Figure 10.

NMR titration of VapB26 and its promoter DNA. (A and B) Secondary structure elements based on the TALOS+ analysis are presented above the plots. (A) The chemical shift perturbation of each residue in the presence of 0.08 mM promoter DNA. The residues in the N-terminal RHH DNA-binding domain (Glu11, Leu12, Lys13, Ala14, Ala15, Glu27, Ala28, Arg32, Ile35 and Val39 in the α1 and α2 helices) show CSP values >0.05 (blue dotted line). (B) Relative peak intensity compared to that of the DNA-free form. The peak intensities for Glu27, Ala28, Arg32 and Ile35 in the α2 helix exhibited the largest decreases of <5% compared to the peak intensity of the free form. (C) Overlay of 2D ¹H-¹⁵N HSQC spectra of 0.4 mM VapB26 with increasing ratios of added DNA. VapB26 with no DNA is shown in light blue, VapB26 with 0.04 mM DNA is shown in medium blue and VapB26 with 0.08 mM DNA is shown in dark blue.
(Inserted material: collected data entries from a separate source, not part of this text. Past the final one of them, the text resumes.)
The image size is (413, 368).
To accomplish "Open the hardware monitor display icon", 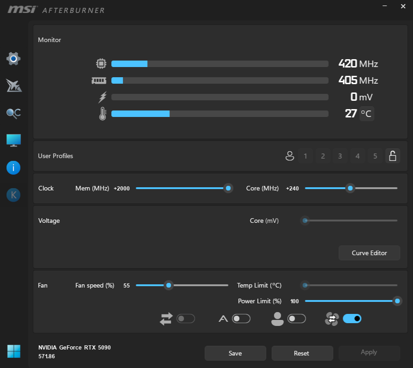I will tap(13, 141).
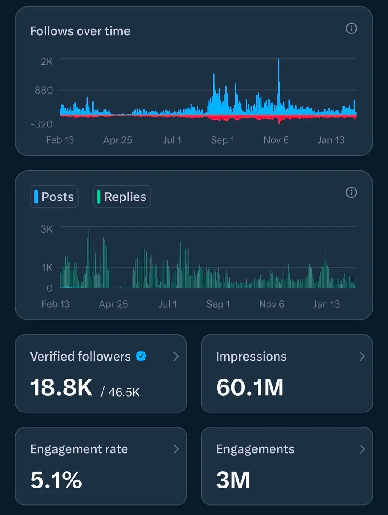Expand the Verified followers card chevron

(176, 356)
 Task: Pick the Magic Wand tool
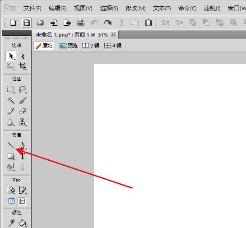[11, 100]
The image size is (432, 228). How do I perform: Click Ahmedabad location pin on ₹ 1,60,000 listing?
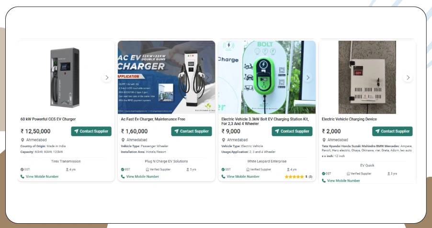tap(123, 140)
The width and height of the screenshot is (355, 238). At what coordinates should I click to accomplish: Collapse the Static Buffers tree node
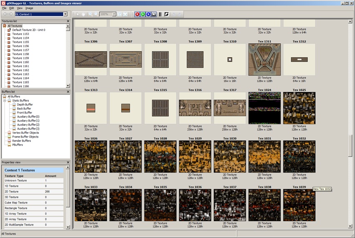4,100
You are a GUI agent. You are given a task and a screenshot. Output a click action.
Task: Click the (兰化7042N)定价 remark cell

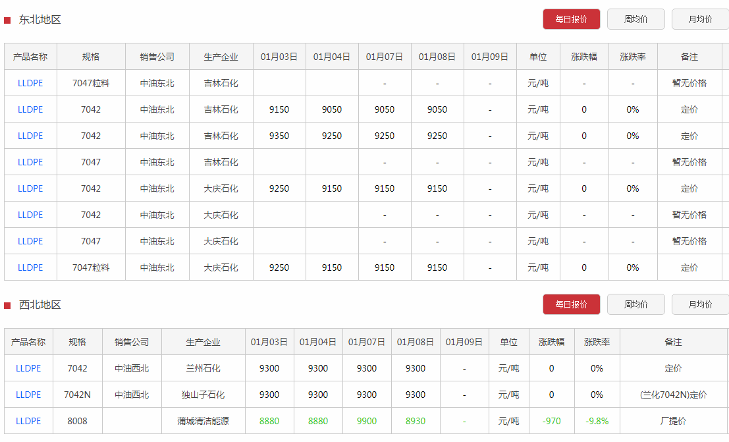click(673, 395)
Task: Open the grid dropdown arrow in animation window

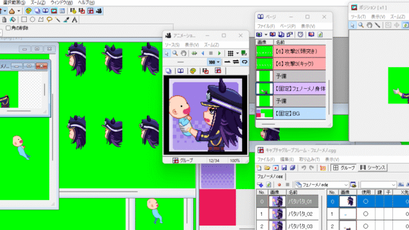Action: pos(237,53)
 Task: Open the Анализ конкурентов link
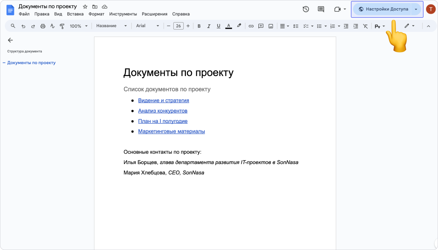pyautogui.click(x=163, y=111)
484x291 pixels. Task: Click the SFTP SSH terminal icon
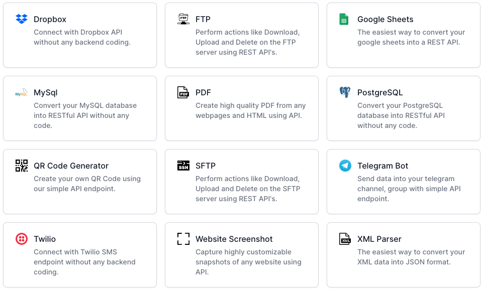pos(183,166)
The red arrows show the peak shift direction. The Glu27, Ala28, Arg32 and Ile35 peaks disappeared during the interaction with DNA (inverted red triangle). The unassigned residues are not shown. (D) Expanded views of the peak overlap region highlighted with a black dotted square in (C). The spectrum shows DNA/protein ratios of 0 and 0.2.